Objects thus can be the window into a period of time, a community, or a life. In the study of design history, objects provide a sense of humanity and connection to the story of a time period that goes beyond a movement. The making and designing of clothing and textiles at home, such as an afghan, is significant not only for the lives of those making them but also in connecting women’s experiences to a broader historical context. The lived experiences of real-life women, such as my grandmother and myself, bring us closer to understanding history from a different perspective; it fills in the silences of histories often told with very broad strokes. In Landscape for a Good Woman, writer Carolyn Steedman interprets her childhood in working-class England in the 1950s as she experienced it as a child and then reinterprets it as she gets older from a larger historical context. She connects her personal narrative or childhood to the larger historical narrative.10 The writing is not an attempt at a biography or an autobiography but a contribution to an already existing history.11 It is a retelling of a life that embodies a larger narrative about mothering, gender, and class, and it broadens the history of the time.

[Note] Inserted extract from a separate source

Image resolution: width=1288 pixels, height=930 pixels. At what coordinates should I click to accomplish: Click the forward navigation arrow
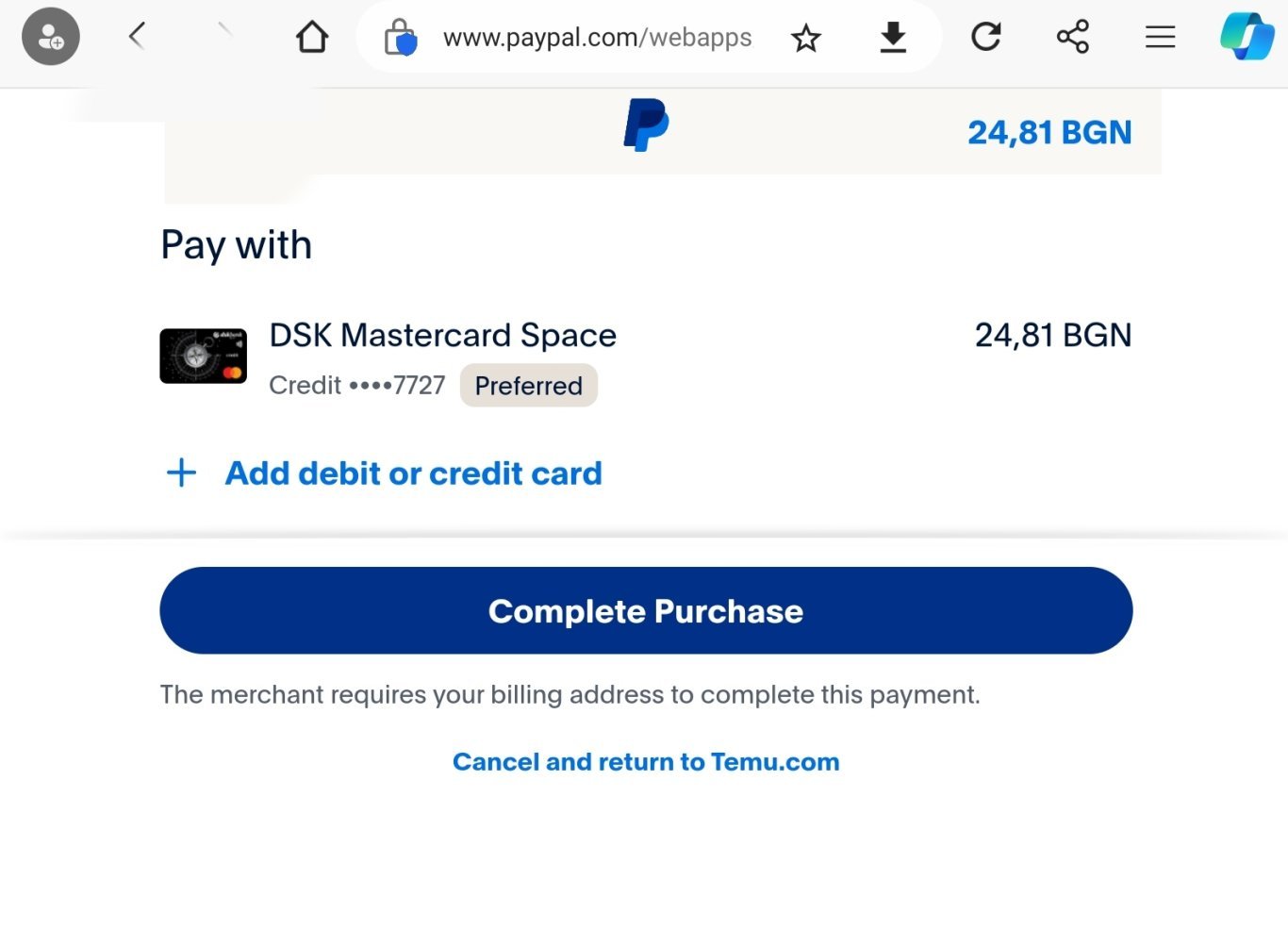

My grandmother’s afghan inspired me to dig deeper into her life in postwar America to see how she fits into history and how the afghan fits into design history. The afghan sparked deeper questions about who my grandmother was outside of my memories of her. The afghan tells the silent storyteller of my grandmother. She did not want to speak of her childhood or early married life and, in fact, did not share any stories at all. I have been able to piece together her history from what documents survived after she passed away in 1987 and what my two uncles and my mother passed on to me—which includes the afghan.

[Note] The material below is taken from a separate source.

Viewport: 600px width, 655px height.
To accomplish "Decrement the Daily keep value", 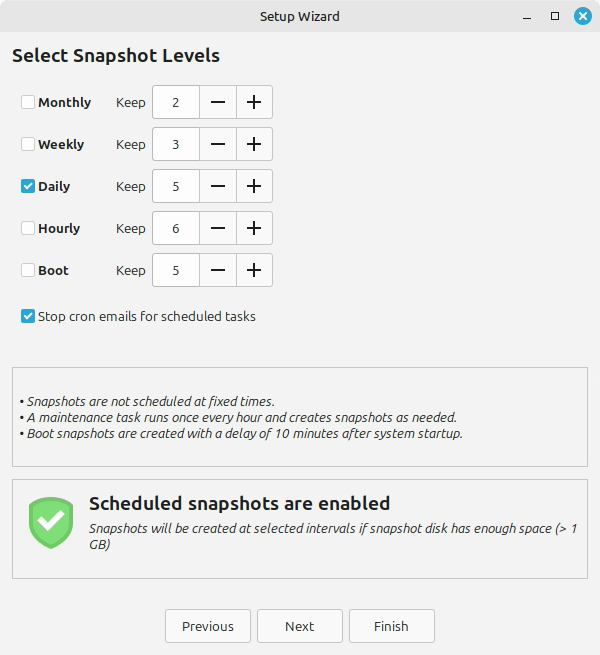I will pos(218,186).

Saidiya Hartman, writer and scholar in African American studies at Columbia University, explores ‘what might have been’ in her writings about Black life. It is certainly a far cry from my grandmother’s story, but I see a connection with how Hartman chooses to tell her stories, or rather how to change the way the story has already been told. In Lose Your Mother: A Journey Along The Atlantic Slave Route, Hartman writes about a girl on a British slave ship who was tortured to death. Hartman says that since there is no autobiographical document about a female captive who survived the Middle Passage, she creates a story to fill the silence. She gives the reader a chance to imagine a life not defined by the way society views history but rather through a fictionalized individual life.12 My grandmother’s afghan presents a story of my grandmother’s life that moves beyond the story of ‘Genocide survivor’ or the story with which she might be most associated. That is to say, my grandmother’s life was not only about the genocide she escaped; it was also about making a life in the U.S. after my grandfather died in 1944 when she was 31 years old and the mother of three children. This is the story that lives in the afghan, this object that she left behind. The afghan becomes the speaker in the oral history that she cannot tell, giving the afghan agency. The cheery pattern and colors of the afghan illustrate how my grandmother created a comfortable home of which she could be proud.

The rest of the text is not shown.